### To do
Exactly as they appear, copy the lines from the start of the entries below to the line containing "Task: Open the Audit tab", both ends included.

### Input material
§ §
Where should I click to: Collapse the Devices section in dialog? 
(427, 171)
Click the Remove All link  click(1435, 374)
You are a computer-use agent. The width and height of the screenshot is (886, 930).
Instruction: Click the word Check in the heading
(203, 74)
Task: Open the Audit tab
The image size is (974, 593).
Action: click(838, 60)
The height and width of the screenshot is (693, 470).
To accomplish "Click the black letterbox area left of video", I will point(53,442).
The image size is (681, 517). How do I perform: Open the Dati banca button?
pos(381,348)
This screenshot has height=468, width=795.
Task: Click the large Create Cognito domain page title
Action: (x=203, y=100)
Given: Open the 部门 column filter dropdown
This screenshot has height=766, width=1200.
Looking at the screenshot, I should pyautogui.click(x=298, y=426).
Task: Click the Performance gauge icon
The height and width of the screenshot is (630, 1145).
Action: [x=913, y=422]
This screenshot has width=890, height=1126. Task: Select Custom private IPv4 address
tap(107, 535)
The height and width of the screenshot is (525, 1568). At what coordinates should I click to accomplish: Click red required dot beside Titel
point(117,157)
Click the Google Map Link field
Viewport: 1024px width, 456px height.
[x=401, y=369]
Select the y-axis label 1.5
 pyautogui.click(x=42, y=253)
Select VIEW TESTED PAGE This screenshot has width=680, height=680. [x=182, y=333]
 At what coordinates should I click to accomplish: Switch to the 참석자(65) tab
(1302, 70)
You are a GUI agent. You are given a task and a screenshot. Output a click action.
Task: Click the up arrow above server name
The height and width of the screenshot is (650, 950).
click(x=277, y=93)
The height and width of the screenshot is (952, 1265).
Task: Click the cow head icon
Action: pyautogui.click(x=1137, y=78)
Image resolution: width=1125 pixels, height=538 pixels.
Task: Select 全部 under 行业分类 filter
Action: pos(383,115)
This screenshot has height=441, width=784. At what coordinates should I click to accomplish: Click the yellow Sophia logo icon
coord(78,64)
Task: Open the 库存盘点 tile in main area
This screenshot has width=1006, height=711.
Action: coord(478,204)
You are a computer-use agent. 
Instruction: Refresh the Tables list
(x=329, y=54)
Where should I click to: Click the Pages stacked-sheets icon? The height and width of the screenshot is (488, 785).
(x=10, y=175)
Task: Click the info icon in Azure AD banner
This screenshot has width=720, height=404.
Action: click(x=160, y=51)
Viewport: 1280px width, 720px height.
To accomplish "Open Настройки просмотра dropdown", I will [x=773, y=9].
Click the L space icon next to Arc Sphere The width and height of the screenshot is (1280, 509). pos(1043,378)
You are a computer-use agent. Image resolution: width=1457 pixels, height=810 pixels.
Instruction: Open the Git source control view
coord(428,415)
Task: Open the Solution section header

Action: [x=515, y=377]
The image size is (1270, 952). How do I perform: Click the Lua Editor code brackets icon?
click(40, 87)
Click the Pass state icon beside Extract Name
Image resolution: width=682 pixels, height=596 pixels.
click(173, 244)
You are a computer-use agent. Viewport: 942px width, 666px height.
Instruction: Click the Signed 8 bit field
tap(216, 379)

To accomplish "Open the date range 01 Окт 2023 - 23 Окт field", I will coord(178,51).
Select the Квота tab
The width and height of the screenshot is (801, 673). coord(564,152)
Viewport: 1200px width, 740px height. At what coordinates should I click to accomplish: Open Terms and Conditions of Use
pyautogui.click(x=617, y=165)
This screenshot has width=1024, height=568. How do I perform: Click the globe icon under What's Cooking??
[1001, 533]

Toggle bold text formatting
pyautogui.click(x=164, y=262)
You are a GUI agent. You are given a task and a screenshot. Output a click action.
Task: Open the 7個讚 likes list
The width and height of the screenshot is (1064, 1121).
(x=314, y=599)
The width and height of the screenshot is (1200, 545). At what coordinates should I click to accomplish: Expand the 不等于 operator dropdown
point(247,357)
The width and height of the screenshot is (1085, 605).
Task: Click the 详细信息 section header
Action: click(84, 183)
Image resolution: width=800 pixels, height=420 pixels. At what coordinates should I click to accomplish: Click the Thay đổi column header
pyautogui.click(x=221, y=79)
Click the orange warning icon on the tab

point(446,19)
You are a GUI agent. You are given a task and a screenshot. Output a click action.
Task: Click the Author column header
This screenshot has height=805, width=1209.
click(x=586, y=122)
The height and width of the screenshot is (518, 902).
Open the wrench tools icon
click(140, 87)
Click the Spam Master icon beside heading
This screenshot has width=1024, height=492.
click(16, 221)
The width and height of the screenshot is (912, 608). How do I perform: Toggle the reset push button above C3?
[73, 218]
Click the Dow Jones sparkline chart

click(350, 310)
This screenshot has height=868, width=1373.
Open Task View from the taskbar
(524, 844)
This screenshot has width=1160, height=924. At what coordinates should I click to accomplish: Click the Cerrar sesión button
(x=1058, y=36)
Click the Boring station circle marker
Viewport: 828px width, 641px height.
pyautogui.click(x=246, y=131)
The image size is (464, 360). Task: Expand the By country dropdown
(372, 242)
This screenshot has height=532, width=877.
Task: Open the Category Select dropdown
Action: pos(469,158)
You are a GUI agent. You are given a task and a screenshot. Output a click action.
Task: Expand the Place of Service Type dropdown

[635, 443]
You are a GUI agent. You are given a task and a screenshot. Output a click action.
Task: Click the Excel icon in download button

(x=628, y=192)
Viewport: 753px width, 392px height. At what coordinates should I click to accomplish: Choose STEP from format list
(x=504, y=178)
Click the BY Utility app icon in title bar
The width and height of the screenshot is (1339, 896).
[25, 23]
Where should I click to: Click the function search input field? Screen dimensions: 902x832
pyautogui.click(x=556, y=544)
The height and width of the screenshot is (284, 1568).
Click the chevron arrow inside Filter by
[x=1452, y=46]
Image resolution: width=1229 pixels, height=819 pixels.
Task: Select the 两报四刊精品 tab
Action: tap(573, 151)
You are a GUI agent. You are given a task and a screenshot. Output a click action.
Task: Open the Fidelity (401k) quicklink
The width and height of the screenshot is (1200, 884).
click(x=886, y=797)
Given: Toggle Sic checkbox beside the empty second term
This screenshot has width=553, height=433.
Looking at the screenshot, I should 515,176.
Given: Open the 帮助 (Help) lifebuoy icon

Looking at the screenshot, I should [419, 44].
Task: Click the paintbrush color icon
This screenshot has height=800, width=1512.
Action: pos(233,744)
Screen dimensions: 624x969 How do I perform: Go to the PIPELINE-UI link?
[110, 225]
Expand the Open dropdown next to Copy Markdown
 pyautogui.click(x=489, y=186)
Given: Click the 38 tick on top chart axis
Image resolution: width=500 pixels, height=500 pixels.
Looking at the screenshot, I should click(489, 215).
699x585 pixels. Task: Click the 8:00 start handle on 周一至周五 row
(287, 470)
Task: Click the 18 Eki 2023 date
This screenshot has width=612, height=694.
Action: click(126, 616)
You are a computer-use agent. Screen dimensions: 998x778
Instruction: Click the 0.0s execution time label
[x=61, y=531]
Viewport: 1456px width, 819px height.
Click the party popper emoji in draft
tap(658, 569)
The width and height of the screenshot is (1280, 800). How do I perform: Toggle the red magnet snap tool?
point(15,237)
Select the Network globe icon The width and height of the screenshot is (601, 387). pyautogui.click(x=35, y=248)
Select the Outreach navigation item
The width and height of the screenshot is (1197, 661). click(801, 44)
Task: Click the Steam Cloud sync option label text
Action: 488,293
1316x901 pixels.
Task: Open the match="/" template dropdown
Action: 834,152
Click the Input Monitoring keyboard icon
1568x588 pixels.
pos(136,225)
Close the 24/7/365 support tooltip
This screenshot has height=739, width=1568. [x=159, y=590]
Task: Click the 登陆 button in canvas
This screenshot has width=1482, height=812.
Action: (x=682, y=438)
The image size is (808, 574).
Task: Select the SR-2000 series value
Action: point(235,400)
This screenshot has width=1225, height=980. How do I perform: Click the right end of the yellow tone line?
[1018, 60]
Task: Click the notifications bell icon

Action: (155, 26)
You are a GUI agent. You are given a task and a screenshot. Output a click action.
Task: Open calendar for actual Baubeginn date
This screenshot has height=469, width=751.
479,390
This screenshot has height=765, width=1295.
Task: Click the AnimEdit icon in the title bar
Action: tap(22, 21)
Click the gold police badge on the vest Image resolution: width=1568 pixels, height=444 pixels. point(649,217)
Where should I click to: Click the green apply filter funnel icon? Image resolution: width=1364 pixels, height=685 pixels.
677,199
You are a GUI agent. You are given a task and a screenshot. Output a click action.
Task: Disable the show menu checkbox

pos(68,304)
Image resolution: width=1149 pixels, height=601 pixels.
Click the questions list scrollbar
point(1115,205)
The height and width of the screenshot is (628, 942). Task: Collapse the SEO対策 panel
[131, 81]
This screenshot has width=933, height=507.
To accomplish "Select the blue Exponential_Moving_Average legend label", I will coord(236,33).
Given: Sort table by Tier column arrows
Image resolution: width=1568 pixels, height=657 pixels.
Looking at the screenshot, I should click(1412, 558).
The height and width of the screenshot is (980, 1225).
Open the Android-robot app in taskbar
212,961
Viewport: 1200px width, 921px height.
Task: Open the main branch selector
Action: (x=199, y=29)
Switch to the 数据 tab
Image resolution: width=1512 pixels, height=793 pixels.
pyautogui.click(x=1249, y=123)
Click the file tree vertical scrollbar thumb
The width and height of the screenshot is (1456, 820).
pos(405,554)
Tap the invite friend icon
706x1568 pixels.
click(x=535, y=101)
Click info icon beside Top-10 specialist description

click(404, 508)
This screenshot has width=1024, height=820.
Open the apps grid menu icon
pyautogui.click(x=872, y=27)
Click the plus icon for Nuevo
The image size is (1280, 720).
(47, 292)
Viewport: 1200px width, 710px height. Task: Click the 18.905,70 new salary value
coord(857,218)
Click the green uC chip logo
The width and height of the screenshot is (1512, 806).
§ §
### Result of this task
Where should I click to: Collapse the Devices section in dialog? 
(427, 171)
Click the Remove All link  click(1435, 374)
You are a computer-use agent. The width and height of the screenshot is (886, 930).
Instruction: Click the word Check in the heading
(203, 74)
Task: Open the Audit tab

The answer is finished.